[[ Excerpted data open ]]

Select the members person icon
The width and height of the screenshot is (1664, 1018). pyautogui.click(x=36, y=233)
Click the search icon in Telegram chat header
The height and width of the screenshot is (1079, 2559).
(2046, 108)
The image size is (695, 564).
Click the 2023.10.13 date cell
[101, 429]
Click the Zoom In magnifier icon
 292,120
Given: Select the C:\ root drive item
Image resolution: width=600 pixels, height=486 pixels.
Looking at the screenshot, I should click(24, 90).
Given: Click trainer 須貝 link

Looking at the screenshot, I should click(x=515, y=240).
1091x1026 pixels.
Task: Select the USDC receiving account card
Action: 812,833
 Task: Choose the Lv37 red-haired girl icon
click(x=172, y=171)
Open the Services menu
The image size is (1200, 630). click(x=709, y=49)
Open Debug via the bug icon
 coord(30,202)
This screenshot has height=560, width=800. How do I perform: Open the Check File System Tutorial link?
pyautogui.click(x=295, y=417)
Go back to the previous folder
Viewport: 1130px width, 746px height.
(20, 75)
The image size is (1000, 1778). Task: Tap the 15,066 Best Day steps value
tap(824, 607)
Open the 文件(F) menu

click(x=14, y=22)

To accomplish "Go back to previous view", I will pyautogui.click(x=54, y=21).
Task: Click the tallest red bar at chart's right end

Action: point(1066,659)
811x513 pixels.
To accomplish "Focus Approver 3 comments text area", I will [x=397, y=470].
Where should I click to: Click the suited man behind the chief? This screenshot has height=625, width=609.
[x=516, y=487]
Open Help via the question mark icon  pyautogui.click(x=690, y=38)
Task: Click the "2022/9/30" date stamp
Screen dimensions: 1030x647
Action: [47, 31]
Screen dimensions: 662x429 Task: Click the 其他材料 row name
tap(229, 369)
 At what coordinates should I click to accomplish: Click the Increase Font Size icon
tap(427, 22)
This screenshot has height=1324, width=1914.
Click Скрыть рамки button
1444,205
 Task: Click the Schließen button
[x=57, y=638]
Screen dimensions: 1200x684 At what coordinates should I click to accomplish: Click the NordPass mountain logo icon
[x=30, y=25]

[[ Excerpted data closed ]]

- **Task statement**
Reproduce each line of the material containing the word "will".

- **Result for this task**
To accomplish "Go back to previous view", I will pyautogui.click(x=54, y=21).
To accomplish "Focus Approver 3 comments text area", I will [x=397, y=470].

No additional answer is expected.